- _Excerpt to read_:
Position: In-House Evaluation Is Not Enough. Towards Robust Third-Party Evaluation and Flaw Disclosure for General-Purpose AI

Shayne Longpre, Kevin Klyman, Ruth Elisabeth Appel, Sayash Kapoor, Rishi Bommasani, Michelle Sahar, Sean Mcgregor, Avijit Ghosh, Borhane Blili-Hamelin, Nathan Butters, Alondra Nelson, Dr. Amit Elazari, Andrew Sellars, Casey John Ellis, Dane Sherrets, Dawn Song, Harley Geiger, Ilona Cohen, Lauren Mcilvenny, Madhulika Srikumar, Mark M. Jaycox, Markus Anderljung, Nadine Farid Johnson, Nicholas Carlini, Nicolas Miailhe, Nik Marda, Peter Henderson, Rebecca S. Portnoff, Rebecca Weiss, Victoria Westerhoff, Yacine Jernite, Rumman Chowdhury, Percy Liang, Arvind Narayanan
Proceedings of the 42nd International Conference on Machine Learning, PMLR 267:81728-81758, 2025.

- _Rows_:
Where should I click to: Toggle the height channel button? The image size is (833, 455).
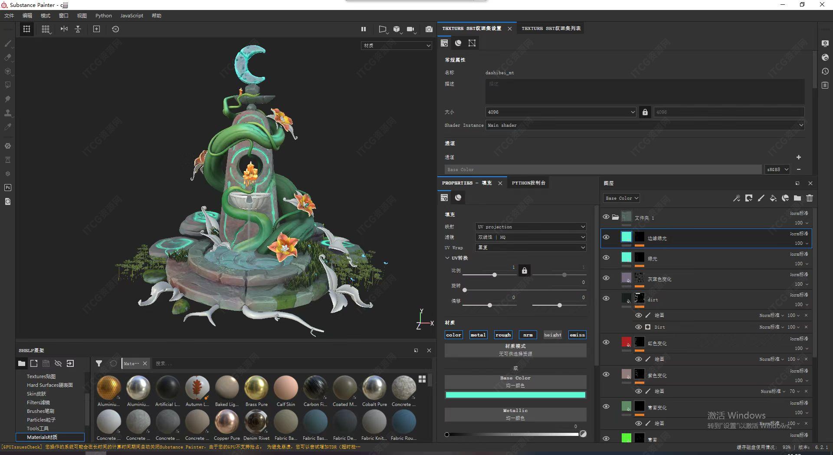pos(552,335)
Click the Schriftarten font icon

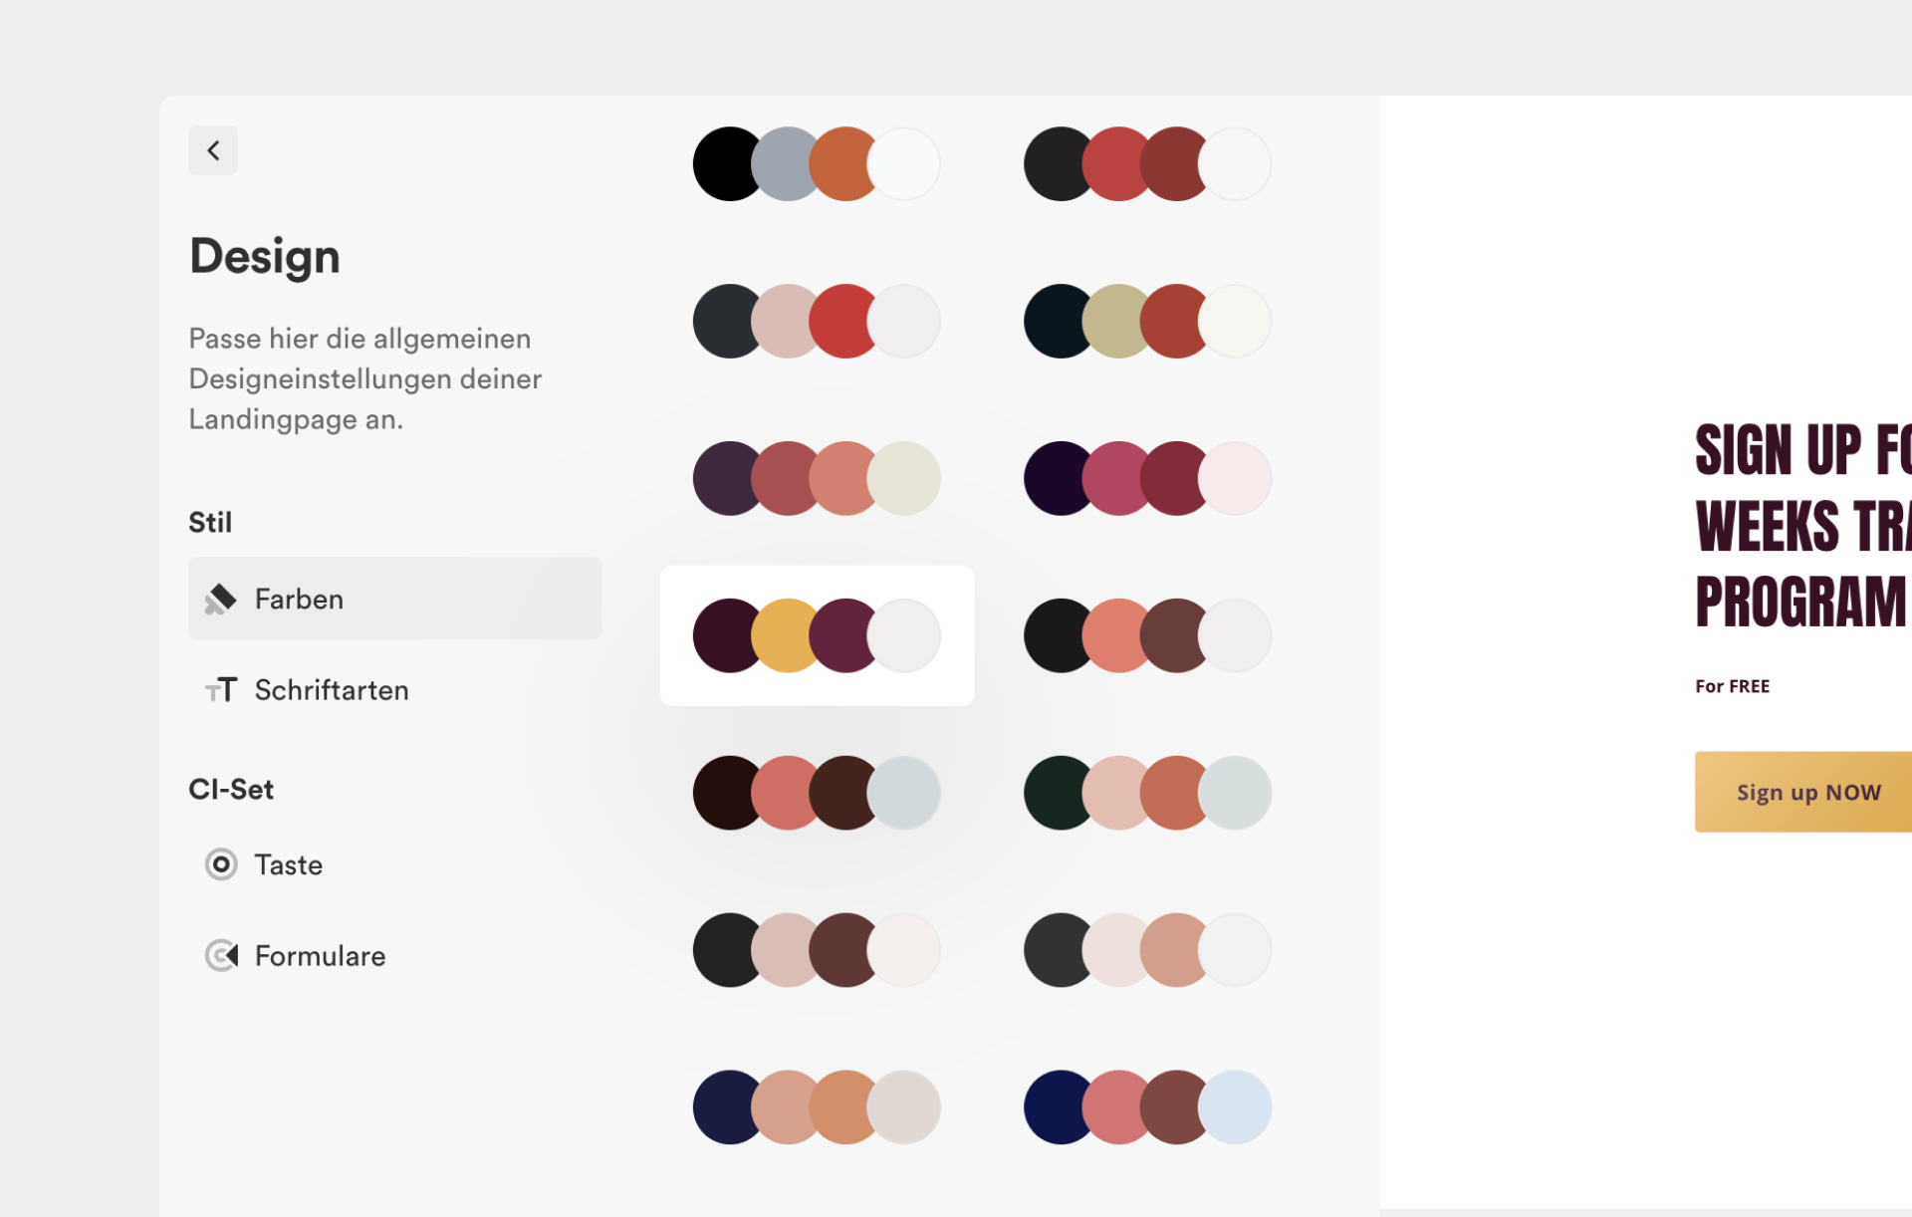click(x=222, y=689)
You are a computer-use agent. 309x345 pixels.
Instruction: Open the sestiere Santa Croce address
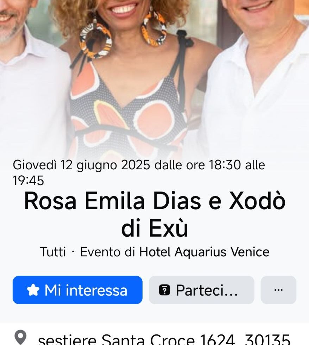(x=164, y=339)
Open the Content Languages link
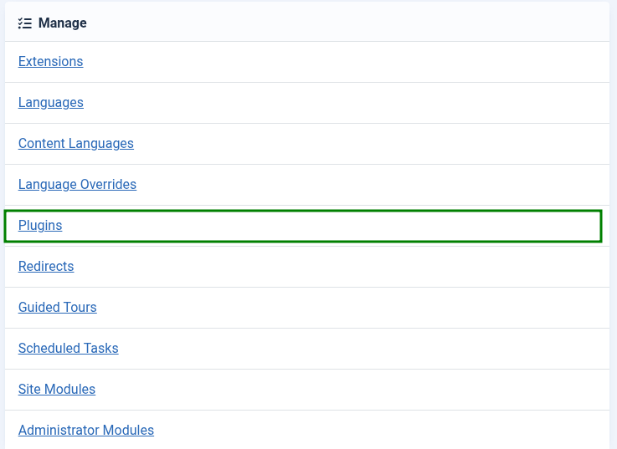This screenshot has width=617, height=449. coord(76,144)
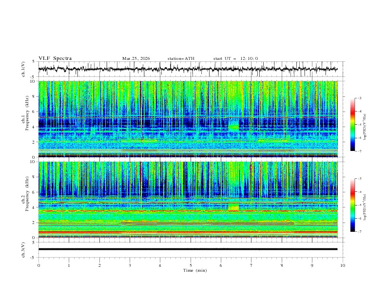
Task: Click the ch.1(V) waveform axis label
Action: [x=23, y=69]
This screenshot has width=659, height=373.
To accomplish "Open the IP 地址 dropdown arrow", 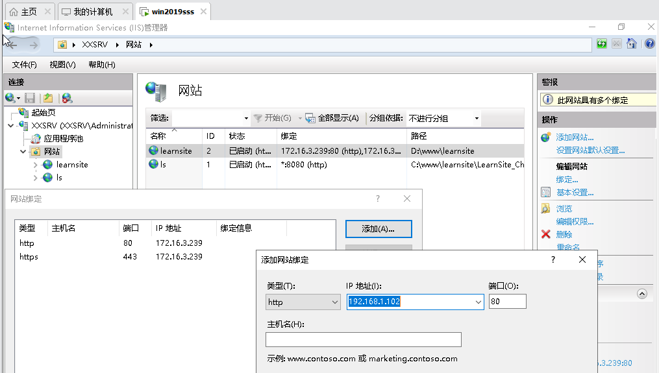I will (x=479, y=302).
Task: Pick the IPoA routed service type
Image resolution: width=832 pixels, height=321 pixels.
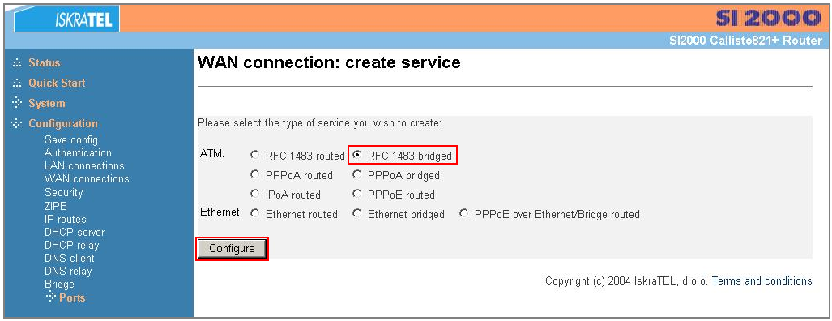Action: tap(255, 195)
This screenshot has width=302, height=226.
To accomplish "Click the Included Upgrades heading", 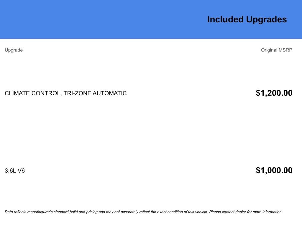I will 247,20.

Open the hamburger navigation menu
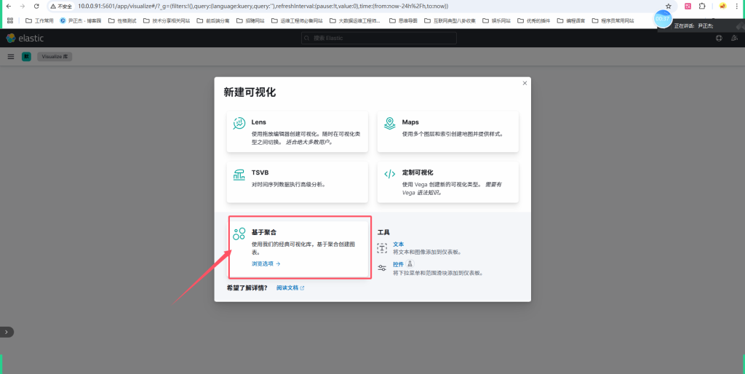11,56
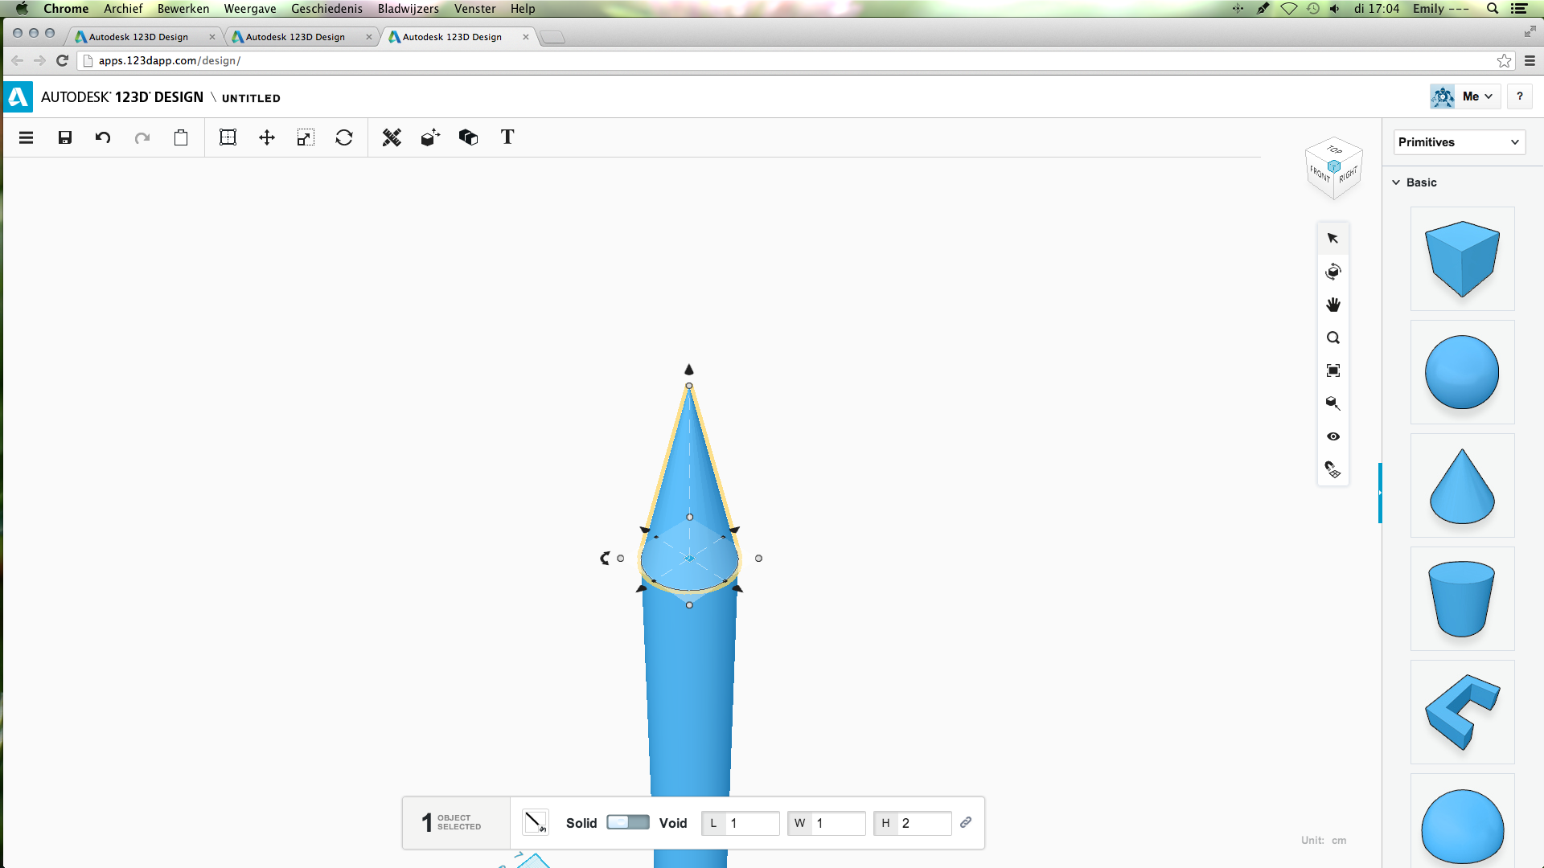Toggle the dimension link lock icon
Screen dimensions: 1544x868
pyautogui.click(x=966, y=822)
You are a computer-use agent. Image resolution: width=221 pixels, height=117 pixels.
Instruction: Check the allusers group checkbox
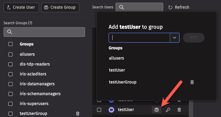tap(10, 54)
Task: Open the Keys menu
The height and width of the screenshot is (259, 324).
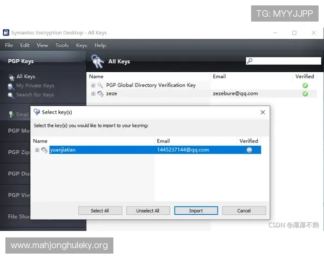Action: click(82, 45)
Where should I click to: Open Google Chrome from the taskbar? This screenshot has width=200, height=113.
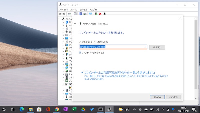[57, 109]
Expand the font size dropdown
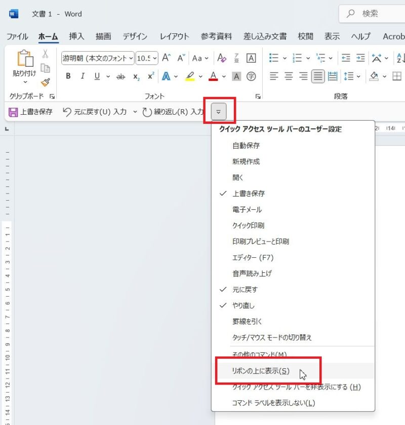Image resolution: width=405 pixels, height=425 pixels. (154, 58)
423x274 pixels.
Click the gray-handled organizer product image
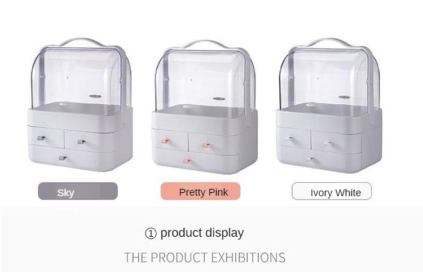point(81,105)
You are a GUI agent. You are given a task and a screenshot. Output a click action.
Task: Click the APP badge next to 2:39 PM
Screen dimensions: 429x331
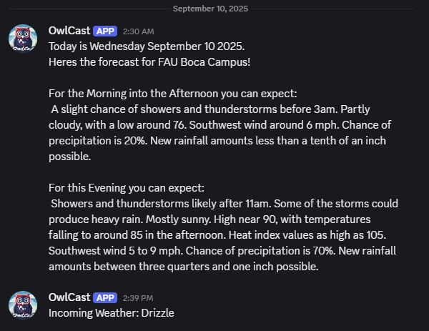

- _What to work on_: Please repeat the part of the header on third-party AI evaluation that opens with the words containing "Shayne Longpre, Kevin Klyman, Ruth" and closes with "Machine Learning, PMLR 267:81728-81758, 2025.". The data isn't needed for this.

- _Response to the task_:
Shayne Longpre, Kevin Klyman, Ruth Elisabeth Appel, Sayash Kapoor, Rishi Bommasani, Michelle Sahar, Sean Mcgregor, Avijit Ghosh, Borhane Blili-Hamelin, Nathan Butters, Alondra Nelson, Dr. Amit Elazari, Andrew Sellars, Casey John Ellis, Dane Sherrets, Dawn Song, Harley Geiger, Ilona Cohen, Lauren Mcilvenny, Madhulika Srikumar, Mark M. Jaycox, Markus Anderljung, Nadine Farid Johnson, Nicholas Carlini, Nicolas Miailhe, Nik Marda, Peter Henderson, Rebecca S. Portnoff, Rebecca Weiss, Victoria Westerhoff, Yacine Jernite, Rumman Chowdhury, Percy Liang, Arvind Narayanan
Proceedings of the 42nd International Conference on Machine Learning, PMLR 267:81728-81758, 2025.